- _Problem to solve_
Render the data from the line containing "Click the Save" through the line containing "pos(45,220)" as a Markdown table with columns No. and Text, numbering each row and omitting blank lines.

- _Records provided_
——

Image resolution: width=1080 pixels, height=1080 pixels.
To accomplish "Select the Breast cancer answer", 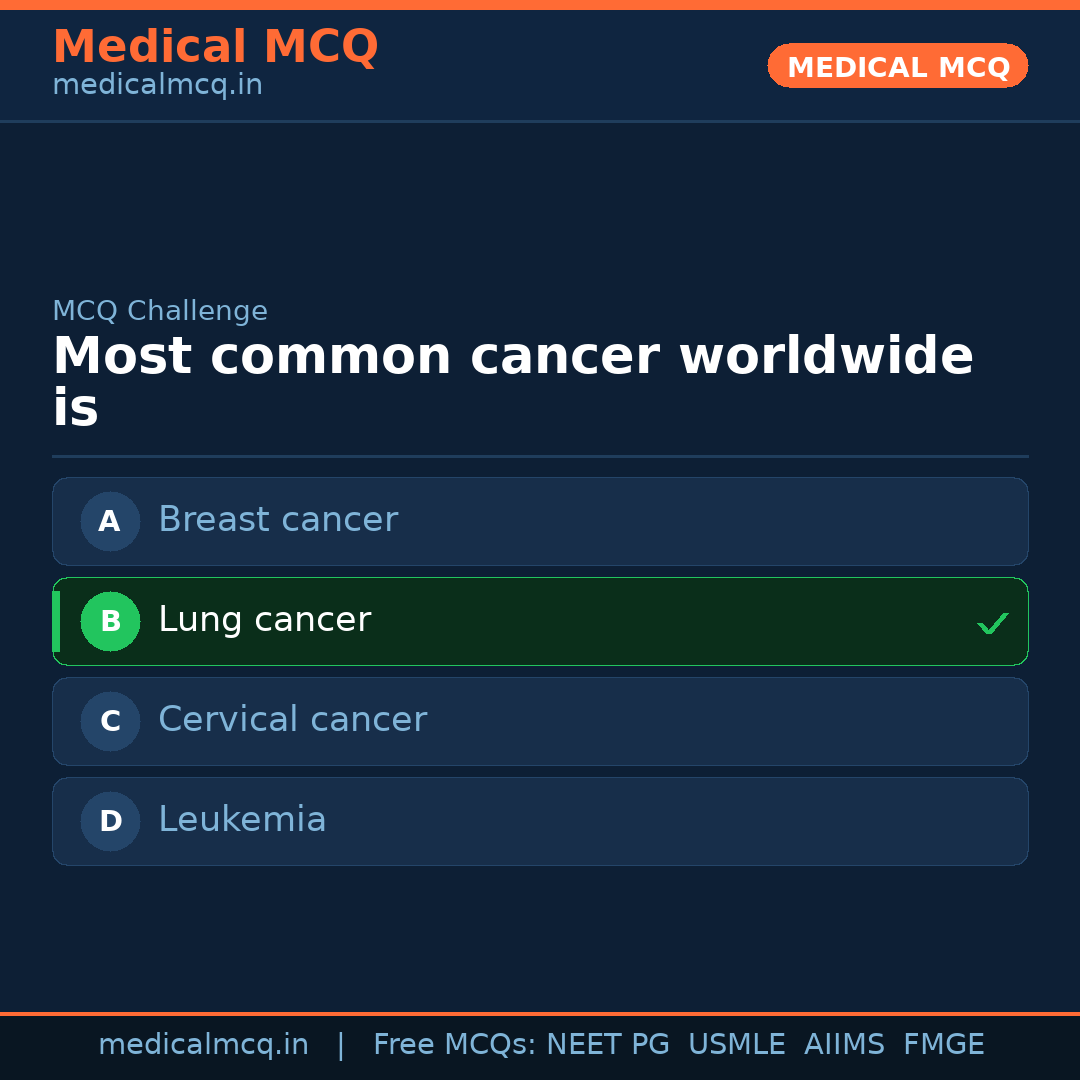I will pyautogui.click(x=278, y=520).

——

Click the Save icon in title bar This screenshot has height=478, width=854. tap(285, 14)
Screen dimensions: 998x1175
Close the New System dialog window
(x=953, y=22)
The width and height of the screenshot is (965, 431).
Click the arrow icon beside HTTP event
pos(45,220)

——

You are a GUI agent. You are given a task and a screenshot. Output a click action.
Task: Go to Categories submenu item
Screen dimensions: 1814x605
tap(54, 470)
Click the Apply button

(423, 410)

——

- _Response below_
| No. | Text |
|---|---|
| 1 | Click the Save icon in title bar This screenshot has height=478, width=854. tap(285, 14) |
| 2 | Screen dimensions: 998x1175 |
| 3 | Close the New System dialog window |
| 4 | (x=953, y=22) |
| 5 | The width and height of the screenshot is (965, 431). |
| 6 | Click the arrow icon beside HTTP event |
| 7 | pos(45,220) |